WIEN taz | Wie sich Ungarns Regierung die Minderheitenpolitik vorstellt, war am Osterwochenende in der Gemeinde Gyöngöyspata, kaum 80 Kilometer von Budapest entfernt, zu beobachten. 276 Frauen und Kinder aus einer Romasiedlung wurden am Karfreitag vom Roten Kreuz evakuiert, weil Zusammenstöße mit Rechtsextremen befürchtet wurden. Peter Szijjarto, Sprecher von Premier Viktor Orban, erklärte die Maßnahme als lange geplanten "Osterurlaub".
Gyöngöyspata, wo nach Darstellung der Rechten "2.000 Ungarn und 500 Zigeuner" leben, ist schon mehrere Wochen Aufmarschgebiet von Skinheads. Unter dem Namen "Bürgerwehrvereinigung ,Für eine bessere Zukunft' " schüchtern Nachfolgetruppen der verbotenen Ungarischen Garde Roma ein. Der parteilose Bürgermeister Laszlo Tabi hatte sie gerufen aus Furcht, dass der "Zigeunerterror eine Bürgerkriegssituation" provoziere.
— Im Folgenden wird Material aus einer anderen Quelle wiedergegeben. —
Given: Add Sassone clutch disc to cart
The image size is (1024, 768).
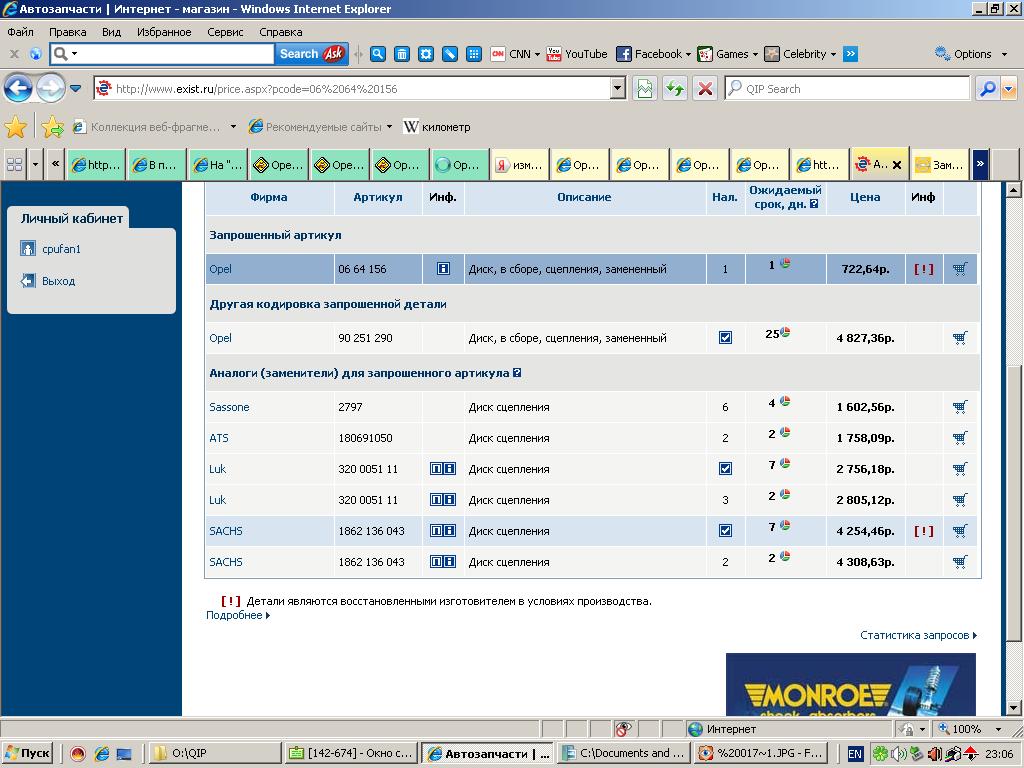Looking at the screenshot, I should [960, 407].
Am 10. März marschierten über tausend uniformierte Stiernacken im Dorf ein. Sie werden von der Bevölkerung bereitwillig untergebracht und verköstigt. Die Regierung der rechtspopulistischen Fidesz ließ die Paramilitärs, die der rechtsextremen Jobbik nahestehen, gewähren. Diese riegelten die Romaviertel ab und errichteten Kontrollpunkte entlang der Straßen.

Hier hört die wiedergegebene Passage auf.